Allenare il muscolo della felicità
Perciò, attenzione: la felicità è come un muscolo, si può allenare. Soprattutto se parliamo di felicità “eudaimonica”, ovvero di felicità non intesa come emozione fugace, ma come “stile di vita”. Essa ha a che fare con il modo in cui utilizziamo le nostre risorse interiori per interpretare il mondo e reagire agli eventi che ci accadono.
«Siamo portati a pensare che l’ottimismo sia una dote innata, ma molto dipende dai nostri comportamenti. Tendiamo, ad esempio, a vedere sempre il negativo in ciò che accade, ma dobbiamo e possiamo ribaltare la situazione. Anche se non sempre abbiamo la possibilità di controllare ciò che ci accade – avverte Bargiacchi – abbiamo sempre la possibilità di scegliere come reagire».
Il Chief Happiness Officer – figura che molte aziende stanno introducendo – conosce strumenti, pratiche e processi che se inseriti in un piano strategico coerente, possono aiutare le organizzazioni a realizzare vantaggi durevoli e sostenibili sia per il benessere delle persone che per i risultati di business. I piani su cui agire sono diversi. Le aziende potrebbero dover trasformare i loro modelli culturali e far evolvere la mission verso una dimensione ecosistemica. Potrebbero adottare una leadership positiva, da accompagnare con alcune pratiche sistemiche in ottica di benessere. E potrebbero fare della felicità una strategia organizzativa basata sulle competenze con processi e KPI ben definiti.

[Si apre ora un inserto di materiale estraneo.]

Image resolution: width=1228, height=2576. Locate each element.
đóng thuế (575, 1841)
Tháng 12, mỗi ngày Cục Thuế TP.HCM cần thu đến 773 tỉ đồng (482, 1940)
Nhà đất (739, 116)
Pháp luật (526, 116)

Le singole persone, a loro volta, potrebbero inserire nella loro quotidianità delle attività che generino reazioni chimiche positive. Pensiamo allo sport, al journaling (ovvero tenere un diario in cui liberare la mente lasciando scorrere i pensieri), all’esercizio della gratitudine, alla gentilezza o alla meditazione. Sono attività semplici e adatte a ogni tipo di routine che sovvertono e depotenziano la cultura del “prima il dovere” con cui siamo cresciuti e che ha spostato la felicità dopo il raggiungimento dell’obiettivo.
«Inoltre, consiglio sempre di dedicarsi ad attività che abbiano un impatto positivo sugli altri: fare del bene agli altri genera più felicità che fare del bene solo a se stessi. Trasportato questo concetto sul lavoro significa che in un ambiente competitivo, focalizziamo le energie sulla sfida personale, mentre in un ambiente cooperativo dirottiamo le energie verso il “noi” e questo ci rende più felici» – commenta la CHO, aggiungendo un’ulteriore provocazione: siamo così convinti che status e soldi facciano la felicità?
«Attenzione – risponde Bargiacchi – perché l’unica valuta fondamentale è la felicità. E non sono né i geni né l’ambiente a predire a quale livello di felicità avremo diritto. Piuttosto, saranno le scelte consce che faremo e le abitudini che sceglieremo di adottare a dirci se saremo felici, anche sul lavoro».